Web maps are really images: whether you are making a map in ArcGIS Online, TileMill, or Google Maps, you are seeing PNG image files that are being generated by a renderer. TileMill is powered by a successful open source renderer project called Mapnik which provides the user with a number of fundamental styles for 10 different types of map symbolizers. These symbolizers provide different classifications of how points, polygons, and lines are drawn on a map:

  • Line (for lines & polygons)
  • Polygon (for polygons)
  • Point (for points)
  • Text (for points, lines, and polygons)
  • Shield (for points & lines)
  • Line Pattern (for lines & polygons)
  • Polygon Pattern (for polygons)
  • Raster (for rasters)
  • Markers (for points, lines, & polygons)
  • Buildings

Why This Matters

With CartoCSS, a designer can very easily associate styling with one of the 10 map symbolizer types that represent geometry, giving virtually full control of how every element is rendered for visualization. Map designers can now author not only their own base maps but also any type of layer added through TileMill. Users can apply cascading rules that enable layers to glow and even implement routine stylings to configure brightness, size, opacity, and data layer overlap. CartoCSS and TileMill are very well documented, making it fairly easy for users to get started.

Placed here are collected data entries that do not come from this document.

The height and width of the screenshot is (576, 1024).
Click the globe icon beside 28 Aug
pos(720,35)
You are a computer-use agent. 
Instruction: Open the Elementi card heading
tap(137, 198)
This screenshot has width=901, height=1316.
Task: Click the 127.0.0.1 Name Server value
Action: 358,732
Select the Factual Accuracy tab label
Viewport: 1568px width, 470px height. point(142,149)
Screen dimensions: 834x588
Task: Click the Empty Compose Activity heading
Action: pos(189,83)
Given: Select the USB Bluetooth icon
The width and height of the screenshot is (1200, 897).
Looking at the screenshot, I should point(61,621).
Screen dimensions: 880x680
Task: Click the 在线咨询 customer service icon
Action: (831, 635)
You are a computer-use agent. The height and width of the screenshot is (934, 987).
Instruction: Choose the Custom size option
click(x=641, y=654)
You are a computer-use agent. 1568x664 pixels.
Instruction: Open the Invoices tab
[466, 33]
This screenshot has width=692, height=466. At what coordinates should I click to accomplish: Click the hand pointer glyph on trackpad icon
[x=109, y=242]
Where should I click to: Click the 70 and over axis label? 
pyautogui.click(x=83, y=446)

Just to get the wheels turning I put together a very simple dot density map showing the hazardous waste sites in the Chesapeake Bay Watershed. On a watershed wide level, users can see the spatial distribution and “clustering” of these sites in metropolitan counties.

If you look closely, the styling or “style.mss” (see scary code below) for this map is very straight forward. All map layers such as the watershed outline, bay county boundaries, and hazardous waste sites are all present on the style sheet and are instantiated by a “#.” So for example the hazardous waste site layer is written as: #hazardouswastesites.

Next we can apply styling rules to each symbolizer in the layer. In the gist above we are representing our #hazardouswastesites as points that are glowing green. If you want to share a creation from TileMill you can easily set up a free MapBox account that will enable your map to be incorporated into websites and applications. With a bit of practice you’ll be able to build highly stylized maps in house and save organizational dollars on both map design and web application development, good luck and happy map making!